Anladım ki ben bu konuda Ünyelilerin çok uzağında kalmış… Olaya gerçekçi bakamamışım.
*********** ************ ***********
Meydan ve Atatürk Parkına bakım gerekiyor…
Cumhuriyet Meydanı şehrimizin aynası… Yerli yabancı herkese ışık tutan parlayan yüzü!
Ancak, bu ayna kirletiliyor.
Kirleten kim? Resmi kurumlar…
Burayı, baraka, büfe, kulübe, vb… bir şeyler koyarak işgal ediyor… Görüntü kirliliğine sebep oluyorlar.
Meydan kimin, sorumlusu kim? Ordu Büyükşehir Belediyesi…
Peki, Meydan’ı en çok kim işgal edip kirletiyor? Ordu Büyükşehir Belediyesi…
Büyükşehir Belediye Başkanımızdan hassaten rica ediyoruz; kendisinin ata-dede şehri Ünye’nin, meydanına sahip çıksın.

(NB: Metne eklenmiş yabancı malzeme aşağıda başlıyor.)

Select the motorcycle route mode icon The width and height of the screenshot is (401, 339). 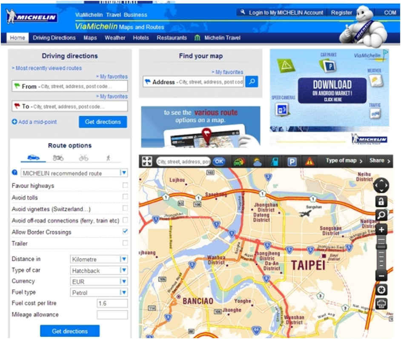(58, 158)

Burayı işgale asla izin vermesin.
Bir de Meydan zemini çok bozuldu. Bakıma ihtiyacı var. Başkanımız buna da bir el atılmasını sağlarsa seviniriz.
Ünye Belediyemize de çağrı yapıyorum… Atatürk Parkımız da öyle… Bakıma ihtiyacı var.
Özellikle yürüyüş yolu çok kötü... Kenarlardaki kiremit tozu çok gereksiz. Kimsenin oradan yürüdüğü yok. Ayrıca sağa sola taşıp kirlilik yapıyor.
Yürüyüş yolunun zemini ise baskı beton, sert… Az bir yağışta zeminde su birikintileri oluşuyor, yürünmez hale geliyor.
Buradaki kiremit tozlu alan da iptal edilip yürüyüş yolu daha geniş şekilde, asfalt ya da begonit taş döşemeyle yeniden yapılmalı.
Diğer taraftan Atatürk Parkı’nın sahil yolu girişi noktasından Çivisiz Cami, tuvalet tarafına kısa yoldan ulaşmak için çim saha kullanılıyor. Buradaki çim ezilip yok olmuş, toprak-çamur yüzeyden yürünüyor. Ayrıca görüntü kirliliği oluşmuş.
Buradaki kısa mesafe yol, olmazsa olmaz görünüyor. Aralarından çimen çıkacak şekilde Ünye granit döşeme taşı ya da kayrak taşla döşenirse hem yol rahat kullanılır hem de görüntü kirliliği ortadan kalkar düşüncelerimi paylaşmak istiyorum.